Operational highlights for Q1 include the following:
- A 48 percent increase in deals over $1 million
- Addition of 100+ new customers of OpenShift, Red Hat’s Linux container platform
- Had 27 percent higher demand for their services business, driven by additional consulting demand for Ansible and OpenShift
- Exceeded 1,000 customers for Ansible subscribers, a 70 percent increase
- Expanded its collaboration with Microsoft
‘Our overall growth is being driven by our ability to deliver next generation platforms to help our customers address some of the most pressing challenges they are facing when creating, deploying and managing applications that run their businesses,’ said Whitehurst during the company’s earnings call.
‘We believe this type of momentum around our end-to-end suite of next generation technologies and related services will enable us to deliver choice and innovation for our customers as they develop, deploy and manage their applications,’ Whitehurst added.
Red Hat offered the following guidance for Q2 of fiscal year 2019:
- Revenue between $822 million to $830 million
- GAAP operating margin of approximately 15.1 percent
- Diluted GAAP earnings per share of $0.50, assuming 191 million diluted shares outstanding
Red Hat provided the following guidance for the full fiscal year 2019:
- Revenue between $3.375 billion to $3.410 billion
- GAAP operating margin of approximately 16.4 percent
- Diluted GAAP earnings per share between $2.36 and $2.40, assuming 191 million diluted shares outstanding
- Operating cash flow between $1.035 billion and $1.045 billion
Despite the positive financials, Red Hat investors were disappointed in the company’s first quarter results.
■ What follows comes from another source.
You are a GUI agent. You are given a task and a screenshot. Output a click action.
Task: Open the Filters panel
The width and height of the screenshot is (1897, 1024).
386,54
Red Hat stock opened the day (June 21) at $169.22 per share which dropped to $165.73 by day’s end, to $142.14 on June 22, to $139.77 on June 25 and $138.46 as of 7:35 p.m. EDT yesterday.
According to Investor’s Business Daily, Red Hat’s guidance missed expectations and investors reacted negatively, sending stock plummeting. When providing guidance for the full year, Red Hat lowered its revenue guidance by $50 million due to negative exchange rates. CNBC reports that June 22 was Red Hat’s worst trading day since 2006. In an interview with Mad Money host Jim Cramer, Whitehurst said the following, ‘If I could change anything, I would encourage investors to look long-term.’ Whitehurst also told Cramer that it was hard to beat last year’s strong results. While Red Hat delivered what it said it would, investors were looking for more ‘and that created a bit of a disappointment.’